> [Saved entries]:
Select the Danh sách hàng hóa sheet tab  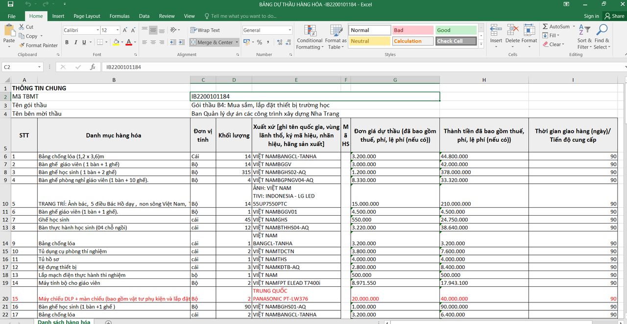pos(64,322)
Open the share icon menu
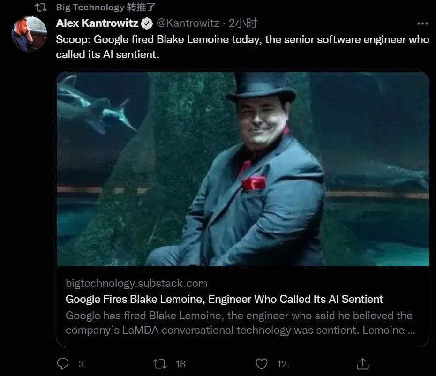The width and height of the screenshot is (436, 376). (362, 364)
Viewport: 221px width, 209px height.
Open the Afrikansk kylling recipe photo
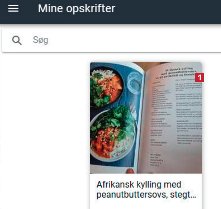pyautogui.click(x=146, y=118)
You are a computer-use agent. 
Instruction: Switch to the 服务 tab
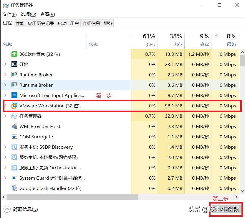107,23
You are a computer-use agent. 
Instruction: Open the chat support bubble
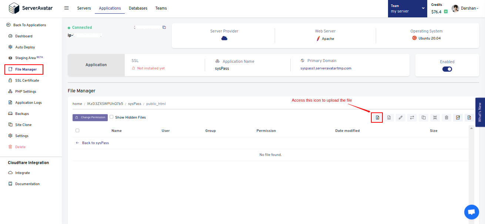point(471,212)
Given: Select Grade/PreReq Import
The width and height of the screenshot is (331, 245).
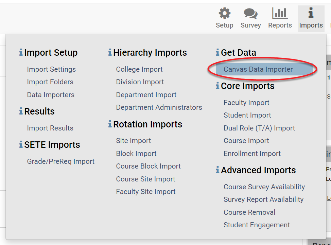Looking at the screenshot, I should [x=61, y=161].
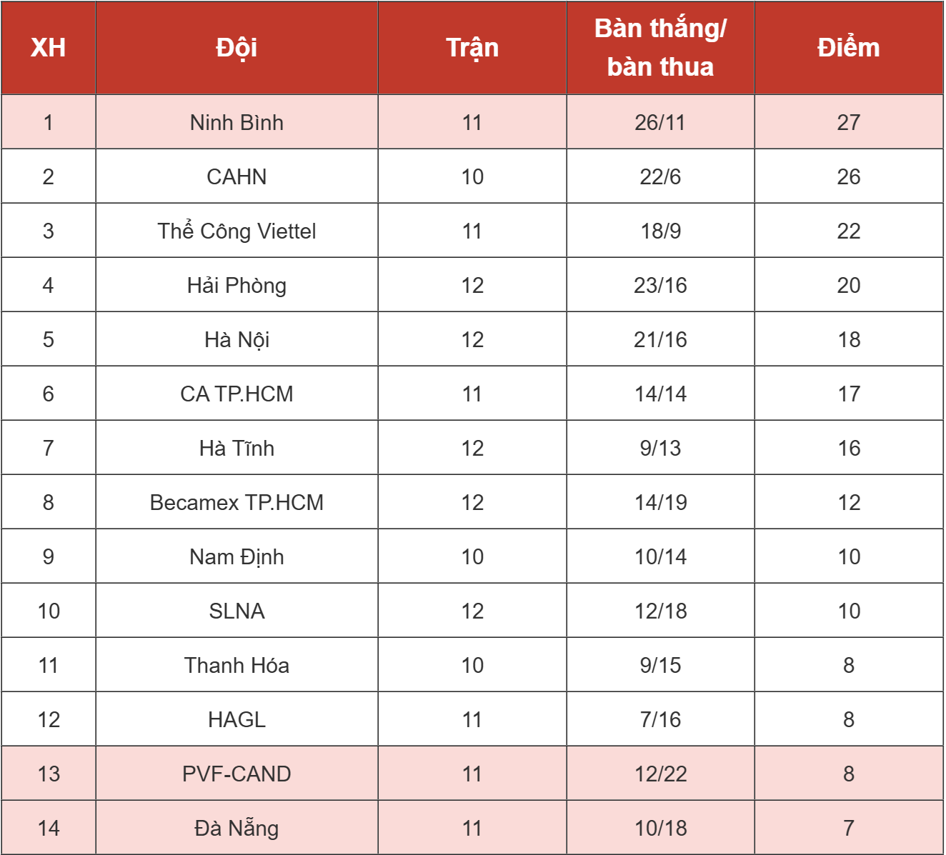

> [Work request]: Write out again the lines from the one with "Open the Afrikansk kylling recipe photo" through the end of the records exactly, without any of the pictures.

> [Answer to the problem]:
Open the Afrikansk kylling recipe photo
pyautogui.click(x=146, y=118)
You are a computer-use agent. 
Instruction: Switch to the 服务 tab
107,23
You are a computer-use agent. 
Instruction: Open the chat support bubble
point(471,212)
Given: Select Grade/PreReq Import
The width and height of the screenshot is (331, 245).
Looking at the screenshot, I should [x=61, y=161].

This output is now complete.